* [Your objective]
Please lay out the data from the line containing "You are a GUI" through the line containing "The width and" as a numbered list, leaving out any blank lines.
··· Stored data ···
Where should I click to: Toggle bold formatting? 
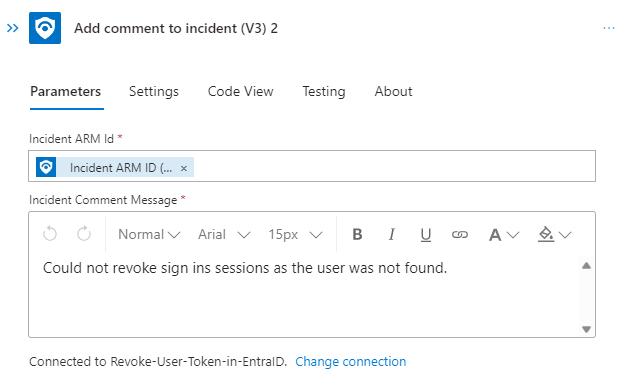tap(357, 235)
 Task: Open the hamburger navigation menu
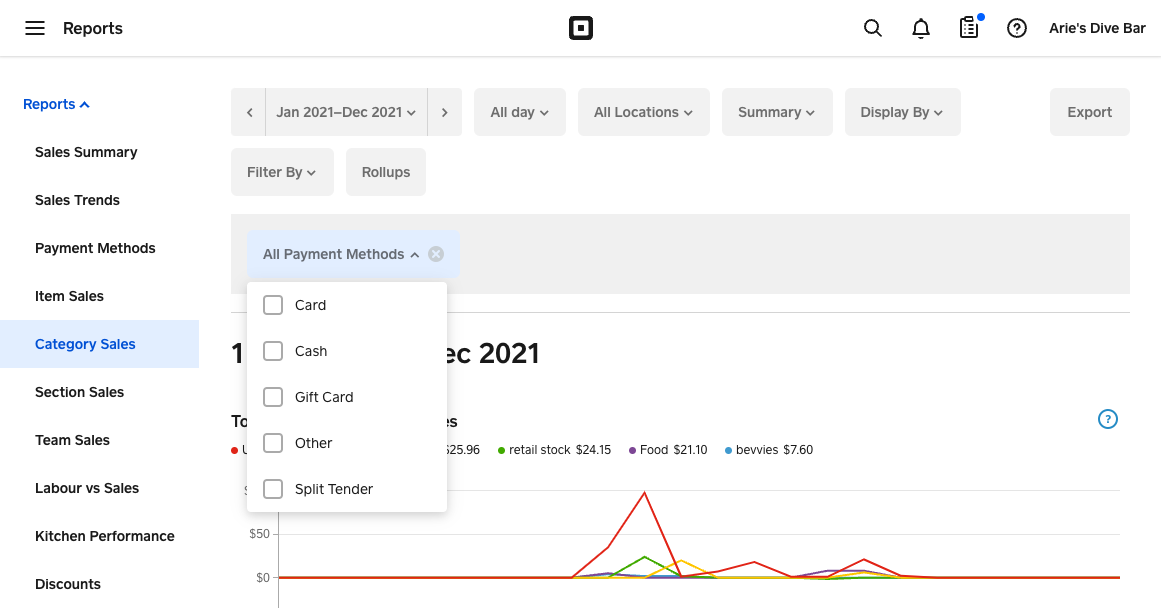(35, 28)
···
··· Stored data ···
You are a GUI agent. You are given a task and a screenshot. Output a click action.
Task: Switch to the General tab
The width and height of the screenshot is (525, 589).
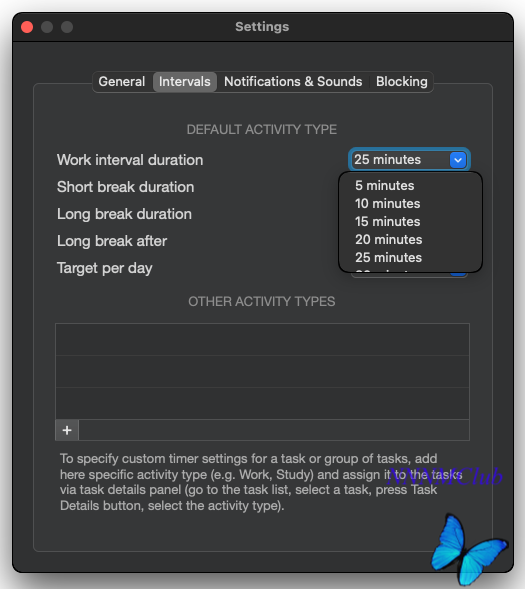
···
* [The reply]
1. You are a GUI agent. You are given a task and a screenshot. Output a click action.
2. Task: Switch to the General tab
3. The width and height of the screenshot is (525, 589).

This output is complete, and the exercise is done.